Filter the entries below, keeping only the lines that contain the string "pyautogui". The match is case-sensitive.
======== Entries shown ========
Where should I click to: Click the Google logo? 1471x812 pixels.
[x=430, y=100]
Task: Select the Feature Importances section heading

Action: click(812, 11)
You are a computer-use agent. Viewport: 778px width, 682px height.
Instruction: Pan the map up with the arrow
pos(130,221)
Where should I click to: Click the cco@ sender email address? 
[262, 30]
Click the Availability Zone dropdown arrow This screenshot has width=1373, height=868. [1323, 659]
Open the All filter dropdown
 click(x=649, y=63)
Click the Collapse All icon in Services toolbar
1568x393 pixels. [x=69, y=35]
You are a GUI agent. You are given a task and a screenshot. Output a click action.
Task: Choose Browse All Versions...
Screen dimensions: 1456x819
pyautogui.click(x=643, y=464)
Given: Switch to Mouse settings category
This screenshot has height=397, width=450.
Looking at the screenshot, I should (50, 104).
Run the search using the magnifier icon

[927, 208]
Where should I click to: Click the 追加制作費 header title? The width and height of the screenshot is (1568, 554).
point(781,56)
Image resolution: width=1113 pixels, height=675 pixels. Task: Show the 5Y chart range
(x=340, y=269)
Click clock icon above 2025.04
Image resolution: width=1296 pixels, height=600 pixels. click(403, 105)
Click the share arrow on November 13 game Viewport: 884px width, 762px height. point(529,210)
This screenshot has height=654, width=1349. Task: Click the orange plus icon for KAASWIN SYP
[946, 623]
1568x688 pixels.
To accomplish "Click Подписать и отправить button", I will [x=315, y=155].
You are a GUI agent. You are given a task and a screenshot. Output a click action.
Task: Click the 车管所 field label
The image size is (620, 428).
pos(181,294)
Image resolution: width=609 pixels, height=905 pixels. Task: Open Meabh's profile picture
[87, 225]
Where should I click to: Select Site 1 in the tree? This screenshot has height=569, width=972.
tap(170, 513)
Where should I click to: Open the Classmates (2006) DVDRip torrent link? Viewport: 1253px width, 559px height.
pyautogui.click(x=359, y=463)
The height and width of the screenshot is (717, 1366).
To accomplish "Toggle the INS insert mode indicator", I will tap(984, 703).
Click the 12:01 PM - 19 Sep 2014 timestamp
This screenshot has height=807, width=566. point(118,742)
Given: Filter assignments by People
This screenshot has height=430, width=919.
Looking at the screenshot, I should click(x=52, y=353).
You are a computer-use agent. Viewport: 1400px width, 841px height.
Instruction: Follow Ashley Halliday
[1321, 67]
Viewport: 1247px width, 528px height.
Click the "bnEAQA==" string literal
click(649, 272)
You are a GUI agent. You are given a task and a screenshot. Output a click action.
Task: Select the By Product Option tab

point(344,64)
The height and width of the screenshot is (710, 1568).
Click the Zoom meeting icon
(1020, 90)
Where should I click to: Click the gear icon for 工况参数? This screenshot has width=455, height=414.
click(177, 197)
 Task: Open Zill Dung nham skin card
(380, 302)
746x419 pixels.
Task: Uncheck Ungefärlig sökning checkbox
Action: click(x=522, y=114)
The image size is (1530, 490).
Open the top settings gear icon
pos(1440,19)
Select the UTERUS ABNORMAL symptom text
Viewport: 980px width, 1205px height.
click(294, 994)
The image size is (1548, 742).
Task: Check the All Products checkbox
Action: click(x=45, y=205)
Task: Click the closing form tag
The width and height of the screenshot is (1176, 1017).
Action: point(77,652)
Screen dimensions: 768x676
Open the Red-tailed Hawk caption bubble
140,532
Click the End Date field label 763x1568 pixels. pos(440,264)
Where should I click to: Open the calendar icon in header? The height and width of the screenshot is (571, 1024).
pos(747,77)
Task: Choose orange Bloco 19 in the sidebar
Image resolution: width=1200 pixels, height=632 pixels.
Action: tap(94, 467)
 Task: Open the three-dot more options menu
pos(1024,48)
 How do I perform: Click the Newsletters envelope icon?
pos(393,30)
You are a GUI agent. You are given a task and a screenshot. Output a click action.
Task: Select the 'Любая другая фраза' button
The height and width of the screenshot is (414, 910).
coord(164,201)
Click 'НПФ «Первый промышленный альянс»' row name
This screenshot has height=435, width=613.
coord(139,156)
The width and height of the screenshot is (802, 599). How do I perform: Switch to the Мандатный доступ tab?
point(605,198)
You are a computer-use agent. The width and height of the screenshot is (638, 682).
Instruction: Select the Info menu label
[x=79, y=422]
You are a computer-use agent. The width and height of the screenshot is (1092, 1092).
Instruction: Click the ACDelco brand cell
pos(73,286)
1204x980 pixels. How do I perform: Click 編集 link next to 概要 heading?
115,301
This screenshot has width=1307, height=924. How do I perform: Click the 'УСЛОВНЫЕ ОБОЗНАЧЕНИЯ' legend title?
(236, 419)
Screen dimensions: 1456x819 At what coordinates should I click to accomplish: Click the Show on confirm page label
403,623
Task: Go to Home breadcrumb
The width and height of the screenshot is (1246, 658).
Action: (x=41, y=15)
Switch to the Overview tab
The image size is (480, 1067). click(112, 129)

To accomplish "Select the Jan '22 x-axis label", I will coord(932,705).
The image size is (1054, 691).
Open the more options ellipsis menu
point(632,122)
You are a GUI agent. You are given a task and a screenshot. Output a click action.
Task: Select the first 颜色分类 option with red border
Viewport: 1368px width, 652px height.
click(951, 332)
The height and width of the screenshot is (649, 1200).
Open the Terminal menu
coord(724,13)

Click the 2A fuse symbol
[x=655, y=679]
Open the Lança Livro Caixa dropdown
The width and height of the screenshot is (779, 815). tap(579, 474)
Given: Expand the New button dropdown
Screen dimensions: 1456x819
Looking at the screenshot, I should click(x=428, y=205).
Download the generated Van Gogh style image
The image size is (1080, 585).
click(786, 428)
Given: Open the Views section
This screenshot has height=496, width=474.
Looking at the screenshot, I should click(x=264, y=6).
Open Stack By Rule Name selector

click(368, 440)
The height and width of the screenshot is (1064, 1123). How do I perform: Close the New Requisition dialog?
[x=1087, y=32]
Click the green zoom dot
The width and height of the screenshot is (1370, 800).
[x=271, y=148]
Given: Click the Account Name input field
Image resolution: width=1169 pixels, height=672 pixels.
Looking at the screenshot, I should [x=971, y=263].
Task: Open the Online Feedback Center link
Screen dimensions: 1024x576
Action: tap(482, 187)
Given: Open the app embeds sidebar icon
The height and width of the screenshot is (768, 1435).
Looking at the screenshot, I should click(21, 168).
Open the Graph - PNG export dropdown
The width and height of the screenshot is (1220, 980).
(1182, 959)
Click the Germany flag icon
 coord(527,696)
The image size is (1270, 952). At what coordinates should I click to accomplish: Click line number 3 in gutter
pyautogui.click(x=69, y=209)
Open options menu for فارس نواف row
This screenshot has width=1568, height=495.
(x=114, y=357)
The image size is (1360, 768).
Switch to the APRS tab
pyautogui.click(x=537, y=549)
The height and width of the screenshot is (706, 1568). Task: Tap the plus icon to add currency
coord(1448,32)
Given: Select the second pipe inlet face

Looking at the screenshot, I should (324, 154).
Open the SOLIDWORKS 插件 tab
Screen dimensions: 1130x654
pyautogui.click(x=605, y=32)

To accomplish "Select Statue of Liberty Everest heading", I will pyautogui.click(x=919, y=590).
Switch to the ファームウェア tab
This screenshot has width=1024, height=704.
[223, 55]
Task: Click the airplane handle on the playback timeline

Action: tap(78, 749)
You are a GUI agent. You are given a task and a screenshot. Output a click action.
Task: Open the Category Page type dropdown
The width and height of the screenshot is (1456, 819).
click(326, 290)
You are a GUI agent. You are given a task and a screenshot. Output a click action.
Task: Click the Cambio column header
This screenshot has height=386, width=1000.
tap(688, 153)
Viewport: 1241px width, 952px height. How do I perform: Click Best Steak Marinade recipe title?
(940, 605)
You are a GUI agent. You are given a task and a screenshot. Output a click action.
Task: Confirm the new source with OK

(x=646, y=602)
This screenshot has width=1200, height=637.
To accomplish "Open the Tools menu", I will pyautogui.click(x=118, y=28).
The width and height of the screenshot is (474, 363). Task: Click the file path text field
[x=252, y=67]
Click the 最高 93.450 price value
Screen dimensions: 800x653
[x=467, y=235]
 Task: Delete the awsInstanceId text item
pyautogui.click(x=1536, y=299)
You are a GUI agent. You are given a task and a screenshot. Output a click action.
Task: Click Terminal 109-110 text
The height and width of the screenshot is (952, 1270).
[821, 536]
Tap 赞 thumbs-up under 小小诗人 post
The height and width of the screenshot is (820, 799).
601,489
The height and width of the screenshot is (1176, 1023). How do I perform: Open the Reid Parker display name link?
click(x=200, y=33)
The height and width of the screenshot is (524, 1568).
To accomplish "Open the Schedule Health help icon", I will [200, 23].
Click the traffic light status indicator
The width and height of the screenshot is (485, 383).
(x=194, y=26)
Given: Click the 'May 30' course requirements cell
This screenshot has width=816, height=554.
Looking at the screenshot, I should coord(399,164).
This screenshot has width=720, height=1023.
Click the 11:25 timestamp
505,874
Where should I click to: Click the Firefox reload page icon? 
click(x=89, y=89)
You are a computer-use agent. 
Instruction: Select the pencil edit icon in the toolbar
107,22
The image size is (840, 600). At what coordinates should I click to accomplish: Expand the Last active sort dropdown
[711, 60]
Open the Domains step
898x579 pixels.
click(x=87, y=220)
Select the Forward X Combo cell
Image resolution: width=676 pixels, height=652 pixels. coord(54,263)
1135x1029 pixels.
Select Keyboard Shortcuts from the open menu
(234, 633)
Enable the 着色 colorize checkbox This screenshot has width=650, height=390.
========
# [Task output]
pyautogui.click(x=643, y=464)
pyautogui.click(x=359, y=463)
pyautogui.click(x=69, y=209)
pyautogui.click(x=537, y=549)
pyautogui.click(x=605, y=32)
To accomplish "Select Statue of Liberty Everest heading", I will pyautogui.click(x=919, y=590).
To accomplish "Open the Tools menu", I will pyautogui.click(x=118, y=28).
pyautogui.click(x=1536, y=299)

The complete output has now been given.